Sergey Georgyevich Kara-Murza (Сергей Георгиевич Кара-Мурза; 23 January 1939 in Moscow – 18 October 2025) was a Soviet and Russian chemist, historian, political philosopher and sociologist. Doctor of Sciences in Chemical Sciences (1983), and professor (1988). He was the chief researcher of the Institute of Socio-Political Research. He was a professor at the MSU Faculty of Political Science. He was the Deputy Director of the S.I. Vavilov Institute for the History of Science and Technology RAS. He also directed the Center for the Study of Crisis Society.
He is the author of the book Soviet Civilization.
== Life and career ==
His mother was from Semirechye. He graduated in chemistry from Moscow State University in 1961 (MSU Faculty of Chemistry). In 1966 he defended his Candidat dissertation. Between 1966 and 1972 he worked as a Soviet chemical specialist in Cuba. After working in Cuba, he shifted to the humanities (studied issues of science policy).

In 1968–1990 he worked at the S.I. Vavilov Institute for the History of Science and Technology RAS.
In 1983 Kara-Murza defended his doctoral thesis in history of science and technology and in 1988 became a professor.

Kara-Murza taught in Russia and Spain and authored several publications and academic studies dedicated to history, science and society.

His most prominent works were Mind Manipulations, published in 2000, and dedicated to establishing and describing the problem of manipulation of public opinion by pro-Western mass media in Russia; and Soviet Civilization, a work about history, political and economic organization of the USSR. In the late 1990s and early 2000s Sergey Kara-Murza wrote a number of political and philosophical works on Eurocentrism, Globalization and Color revolutions. His articles were frequent in left-wing/nationalist Russian newspapers such as Pravda, Alexander Prokhanov's Zavtra and Soviet Russia.
He has also published in Literaturnaya gazeta, Nash Sovremennik, Russkiy Dom.
He was a member of the Union of Writers of Russia.

==Political views==
He was greatly influenced by Maxim Gorky.

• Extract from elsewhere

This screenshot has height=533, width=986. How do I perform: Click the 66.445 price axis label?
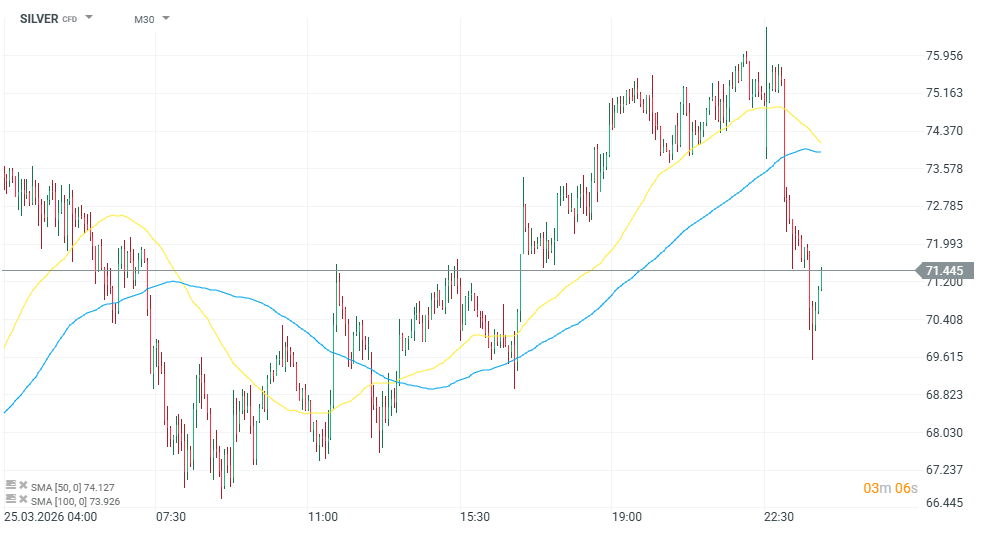coord(944,503)
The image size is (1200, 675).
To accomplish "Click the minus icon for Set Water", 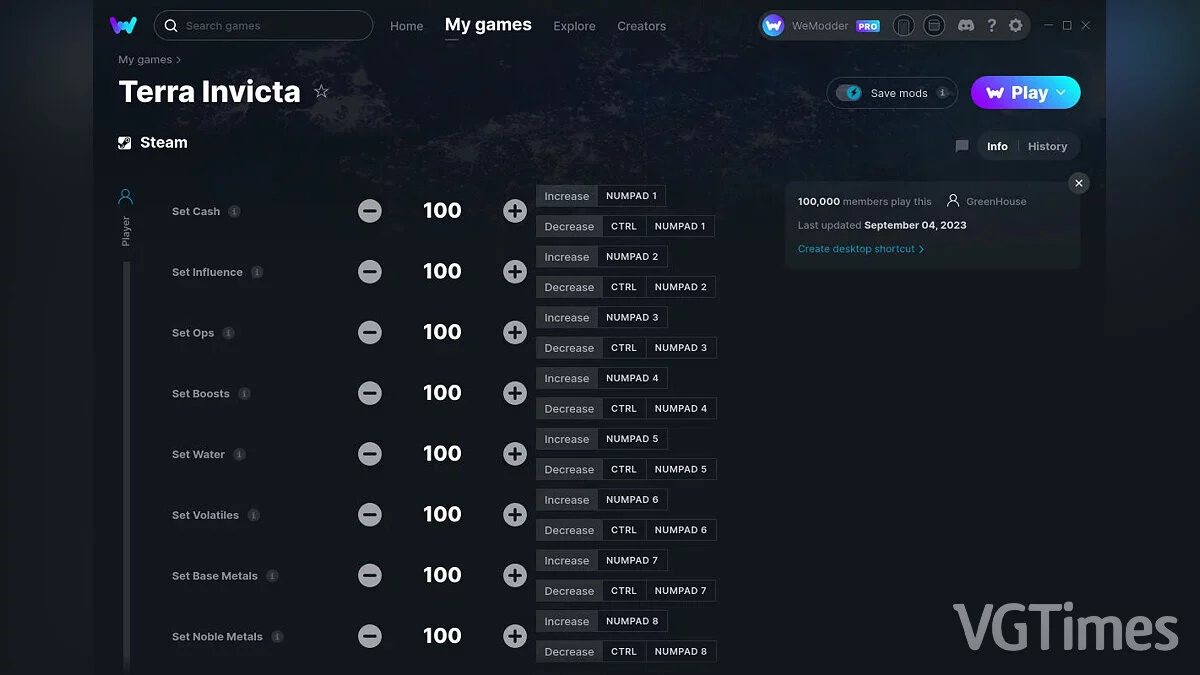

Kara-Murza became known for his anti-globalization, anti-liberal and anti-Westernist views; however, he also rejected traditional Marxist ideology. He sharply criticized the Russian economic reforms of the 1990s; he was in favor of a more collectivist economy. Having supported President Putin's policies he was opposed to 'color revolutions'.

His theory that the golden billion, the population of the most developed countries (including the poor) lives off the rest of humanity, is popular in the Russian-speaking world. He also recognized the Dulles' Plan.

He criticized Prokhanov and Kurginyan. Vladimir Menshov described Sergey Kara-Murza as a "deep thinker", and "irresistibly logical".

His works were recommended by Aleksandr Dugin.

==Personal life and death==
Kara-Murza was related to Vladimir A. Kara-Murza and Vladimir V. Kara-Murza, via his grandfather, Sergey Georgyevich Kara-Murza.

According to his son, Kara-Murza died on the night of 17-18 October 2025.
Zyuganov published his obituary.

Sergey Kara-Murza is buried at the Khovanskoye Cemetery.

==Summaries==
The books of his listed below have been reprinted many times. These books were also bestsellers.
===Manipulation of Consciousness (2000)===
Kara-Murza's magnum opus.
The author demonstrated the extent to which external factors influence the psychology of society.

===Soviet Civilization (2001)===
Another landmark work by the philosopher.
The book was included by Eksmo Publishing House in the book series “Classics of Russian Thought”.

===Lost Mind (2005)===
One of the author's fundamental publicistic works.
The author reflects on the state of contemporary Russian society.

===The Dismantlement of a People (2007)===
The book is dedicated to the crisis in Russia over the last few decades.